Calling from his Beijing apartment, United Natural Products Alliance China point person Daniel Mabey says things are returning to “normal,” but only past experience can allow such a definition. People are still wearing face masks to Starbucks. They can only pull the masks off their mouths when they are sipping their coffee, and only if they are sitting a full meter from other patrons, he says.
That meter is practically an intimate moment compared to the days when he had to have a scan code ready to show police when he left his apartment prepared to be stopped at the door of the grocery store, one of the very few businesses even allowed to be open. “They actually have thermal sensors to read your body temperature and facial recognition to verify your identity,” he says.
And yet, things are returning to normal—not just for Mabey, who still plans caution into every encounter, but for the factories that provide the ingredients that keep the U.S. supplement industry in operation.
“By now, most companies are running at about 80% capacity all over the economy,” Mabey says, explaining that the missing 20% is because of lingering travel restrictions following Chinese New Year.
Every year, much of the manufacturing activity in the country goes still for the holiday.

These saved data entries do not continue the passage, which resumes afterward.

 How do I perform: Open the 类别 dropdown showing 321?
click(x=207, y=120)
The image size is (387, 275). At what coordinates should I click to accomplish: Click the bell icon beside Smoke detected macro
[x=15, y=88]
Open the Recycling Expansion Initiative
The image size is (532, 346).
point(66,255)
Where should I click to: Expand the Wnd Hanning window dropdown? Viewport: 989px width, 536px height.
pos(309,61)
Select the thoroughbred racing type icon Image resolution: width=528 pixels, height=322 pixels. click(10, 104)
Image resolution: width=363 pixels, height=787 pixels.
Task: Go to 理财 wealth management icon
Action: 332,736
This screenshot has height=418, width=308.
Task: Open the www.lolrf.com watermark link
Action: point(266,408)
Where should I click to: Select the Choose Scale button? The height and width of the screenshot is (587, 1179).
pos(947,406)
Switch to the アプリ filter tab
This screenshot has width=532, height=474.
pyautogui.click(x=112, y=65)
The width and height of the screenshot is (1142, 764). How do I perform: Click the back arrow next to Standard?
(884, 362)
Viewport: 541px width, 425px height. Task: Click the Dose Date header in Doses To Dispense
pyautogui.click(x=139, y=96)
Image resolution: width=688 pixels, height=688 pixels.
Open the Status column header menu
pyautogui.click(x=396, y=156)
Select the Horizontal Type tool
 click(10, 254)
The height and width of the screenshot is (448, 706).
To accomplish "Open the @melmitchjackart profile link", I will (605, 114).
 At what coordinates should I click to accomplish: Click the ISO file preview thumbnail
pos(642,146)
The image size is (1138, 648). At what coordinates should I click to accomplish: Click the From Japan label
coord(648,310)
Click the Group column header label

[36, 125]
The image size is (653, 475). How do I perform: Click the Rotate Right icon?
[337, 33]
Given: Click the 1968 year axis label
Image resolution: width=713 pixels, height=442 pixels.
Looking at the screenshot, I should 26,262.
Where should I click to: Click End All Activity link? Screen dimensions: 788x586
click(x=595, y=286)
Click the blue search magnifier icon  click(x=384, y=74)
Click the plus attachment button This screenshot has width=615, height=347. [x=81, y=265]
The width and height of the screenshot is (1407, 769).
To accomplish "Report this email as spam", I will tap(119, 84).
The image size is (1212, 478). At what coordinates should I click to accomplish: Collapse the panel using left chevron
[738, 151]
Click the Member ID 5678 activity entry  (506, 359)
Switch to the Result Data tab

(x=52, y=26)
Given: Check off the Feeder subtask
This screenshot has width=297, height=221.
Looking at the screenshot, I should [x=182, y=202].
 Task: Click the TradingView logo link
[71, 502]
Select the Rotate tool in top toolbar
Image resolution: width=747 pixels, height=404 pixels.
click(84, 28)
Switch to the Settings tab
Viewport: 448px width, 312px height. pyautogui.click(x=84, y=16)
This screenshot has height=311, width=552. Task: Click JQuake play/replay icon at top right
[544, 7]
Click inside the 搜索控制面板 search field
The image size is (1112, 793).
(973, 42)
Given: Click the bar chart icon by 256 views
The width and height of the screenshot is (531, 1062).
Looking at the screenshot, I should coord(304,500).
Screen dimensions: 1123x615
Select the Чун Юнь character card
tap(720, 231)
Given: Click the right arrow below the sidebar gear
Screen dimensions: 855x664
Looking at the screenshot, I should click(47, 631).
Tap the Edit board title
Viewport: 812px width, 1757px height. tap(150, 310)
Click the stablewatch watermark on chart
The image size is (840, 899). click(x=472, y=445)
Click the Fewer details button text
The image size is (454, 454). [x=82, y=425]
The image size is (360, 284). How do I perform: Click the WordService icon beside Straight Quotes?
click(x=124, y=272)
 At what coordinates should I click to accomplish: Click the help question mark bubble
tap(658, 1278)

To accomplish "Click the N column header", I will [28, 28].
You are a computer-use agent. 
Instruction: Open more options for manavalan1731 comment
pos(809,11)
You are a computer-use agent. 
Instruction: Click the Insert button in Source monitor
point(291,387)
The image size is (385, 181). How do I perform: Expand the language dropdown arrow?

Workers drawn to the coastal cities for work return to their homelands, and the factories sit idle. This year the holiday coincided with the worst of the outbreak, and the holiday was extended by decree. When life got closer to the “normal” Mabey describes, some of them made it back, but travel is still an obstacle, and not all factory crews are fully back online. Now, he says, China can look at a world falling into the kind of chaos that only the draconian dictates embedded into Chinese government and accepted by Chinese society helped the world’s biggest market avoid.
Besides the triumphant return of civilization inherent in that meter-apart caffe latte, Mabey points to Apple Stores reopening—as they close in other countries—as the surest sign of normalcy’s return. “This shows that the Chinese market is more or less opening and the rest of the world is closing,” he says.
Jeff Crowther describes a similar “180-degree reversal.” Crowther runs the US-China Health Products Association and lived in China for 15 years before moving to Austin, Texas. China is opening to business while the rest of the world shuts down, he echoes, and the supply chain may represent a similarly tilted aspect. Companies in China commonly anticipate the New Year disruption and plan inventory around it. With factories returning to production, ingredient manufacturers will return to production quickly enough to meet American demand, but the infrastructure on the other side of the Pacific has to be ready for it. “If it’s going out to Europe and America, there could be holes in those logistics,” Crowther says.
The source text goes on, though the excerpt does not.